Source data →
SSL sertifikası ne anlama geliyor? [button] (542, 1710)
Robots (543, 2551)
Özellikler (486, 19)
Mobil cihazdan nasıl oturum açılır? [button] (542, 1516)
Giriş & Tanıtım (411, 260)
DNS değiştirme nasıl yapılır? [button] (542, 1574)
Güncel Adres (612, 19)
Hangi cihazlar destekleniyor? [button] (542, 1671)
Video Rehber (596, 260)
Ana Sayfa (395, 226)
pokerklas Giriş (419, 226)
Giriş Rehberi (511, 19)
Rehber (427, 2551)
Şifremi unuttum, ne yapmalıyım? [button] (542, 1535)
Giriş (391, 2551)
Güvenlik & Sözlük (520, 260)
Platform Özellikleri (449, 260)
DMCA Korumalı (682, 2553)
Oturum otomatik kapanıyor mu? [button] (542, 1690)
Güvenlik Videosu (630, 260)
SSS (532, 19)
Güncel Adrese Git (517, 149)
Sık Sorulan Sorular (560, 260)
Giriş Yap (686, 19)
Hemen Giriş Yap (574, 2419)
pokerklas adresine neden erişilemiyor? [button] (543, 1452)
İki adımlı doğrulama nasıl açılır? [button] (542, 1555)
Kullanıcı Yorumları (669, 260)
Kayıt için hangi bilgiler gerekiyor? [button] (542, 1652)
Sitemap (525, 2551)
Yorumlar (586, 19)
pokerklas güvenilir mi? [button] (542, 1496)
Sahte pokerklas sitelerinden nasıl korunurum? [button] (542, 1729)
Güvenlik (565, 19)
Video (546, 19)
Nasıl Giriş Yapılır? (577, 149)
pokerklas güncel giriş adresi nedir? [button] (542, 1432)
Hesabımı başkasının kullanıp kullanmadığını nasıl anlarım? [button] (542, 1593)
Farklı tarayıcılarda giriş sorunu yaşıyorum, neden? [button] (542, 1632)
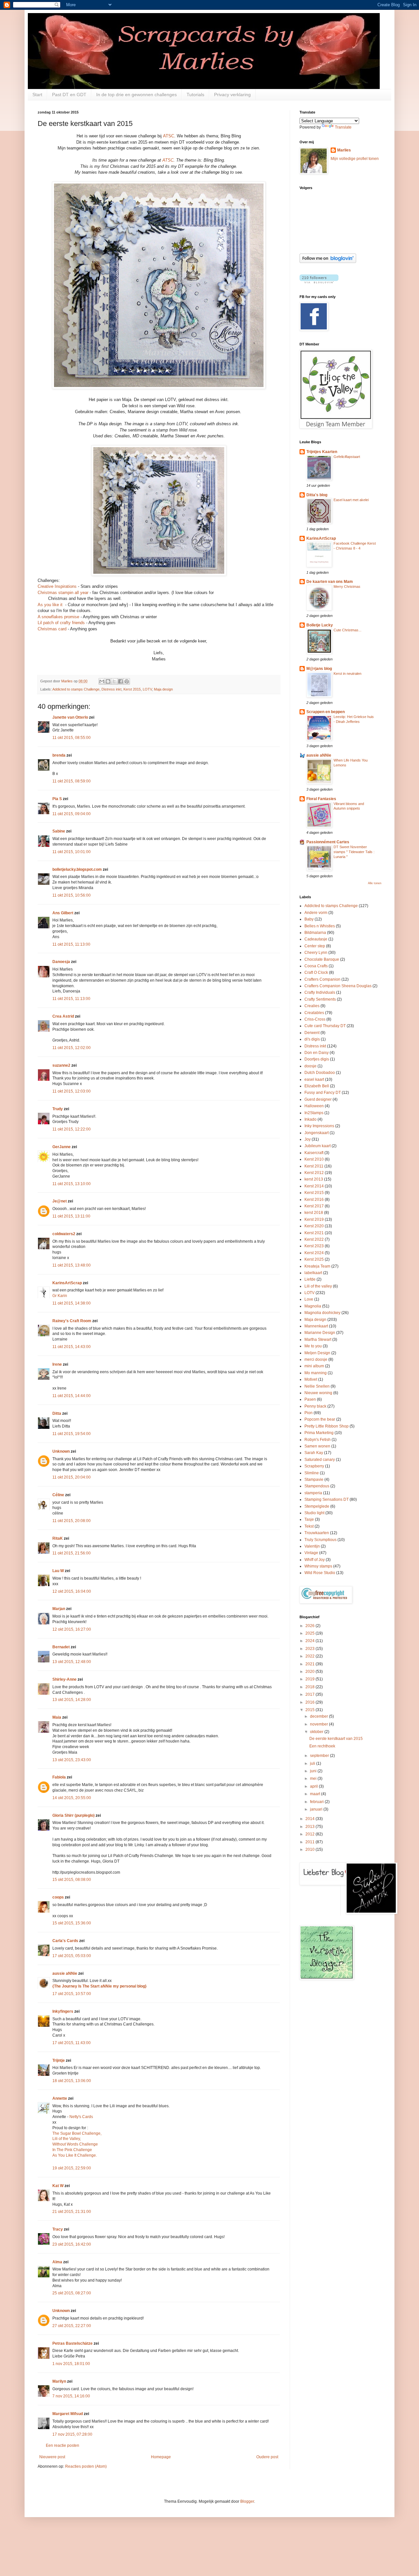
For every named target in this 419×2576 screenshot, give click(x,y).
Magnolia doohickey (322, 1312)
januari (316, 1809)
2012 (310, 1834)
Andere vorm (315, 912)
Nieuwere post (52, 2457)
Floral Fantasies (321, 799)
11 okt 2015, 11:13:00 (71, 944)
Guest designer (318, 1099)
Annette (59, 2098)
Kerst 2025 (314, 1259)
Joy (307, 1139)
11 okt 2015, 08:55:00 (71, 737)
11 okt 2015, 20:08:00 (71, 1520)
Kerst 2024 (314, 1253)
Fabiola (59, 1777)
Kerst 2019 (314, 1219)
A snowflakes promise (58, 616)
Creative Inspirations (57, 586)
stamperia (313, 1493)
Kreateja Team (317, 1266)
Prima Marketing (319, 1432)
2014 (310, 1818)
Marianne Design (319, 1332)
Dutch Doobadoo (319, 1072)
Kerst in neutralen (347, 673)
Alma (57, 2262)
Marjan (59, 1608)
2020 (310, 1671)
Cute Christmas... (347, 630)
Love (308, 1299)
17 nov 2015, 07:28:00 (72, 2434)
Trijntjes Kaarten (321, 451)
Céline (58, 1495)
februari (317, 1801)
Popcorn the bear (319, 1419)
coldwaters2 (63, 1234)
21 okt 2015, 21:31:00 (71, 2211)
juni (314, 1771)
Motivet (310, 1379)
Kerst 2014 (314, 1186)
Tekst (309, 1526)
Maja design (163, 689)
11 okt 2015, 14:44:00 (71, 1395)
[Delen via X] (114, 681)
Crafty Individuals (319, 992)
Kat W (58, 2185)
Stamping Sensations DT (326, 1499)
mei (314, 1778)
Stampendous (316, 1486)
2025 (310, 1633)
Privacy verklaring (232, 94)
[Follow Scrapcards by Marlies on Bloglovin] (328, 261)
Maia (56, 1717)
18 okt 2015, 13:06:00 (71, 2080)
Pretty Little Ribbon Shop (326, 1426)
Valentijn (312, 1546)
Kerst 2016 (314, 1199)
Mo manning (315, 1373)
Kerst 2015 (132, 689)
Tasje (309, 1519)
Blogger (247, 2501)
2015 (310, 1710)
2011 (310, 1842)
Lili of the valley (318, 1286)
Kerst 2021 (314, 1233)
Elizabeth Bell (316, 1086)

Task goal →
Please, from the material above, copy only the lines from the line with "Güncel Adres (612, 19)" up to and including the line with "SSS (532, 19)", exactly as written.

Solution for this task →
Güncel Adres (612, 19)
Hangi cihazlar destekleniyor? [button] (542, 1671)
Video Rehber (596, 260)
Ana Sayfa (395, 226)
pokerklas Giriş (419, 226)
Giriş Rehberi (511, 19)
Rehber (427, 2551)
Şifremi unuttum, ne yapmalıyım? [button] (542, 1535)
Giriş (391, 2551)
Güvenlik & Sözlük (520, 260)
Platform Özellikleri (449, 260)
DMCA Korumalı (682, 2553)
Oturum otomatik kapanıyor mu? [button] (542, 1690)
Güvenlik Videosu (630, 260)
SSS (532, 19)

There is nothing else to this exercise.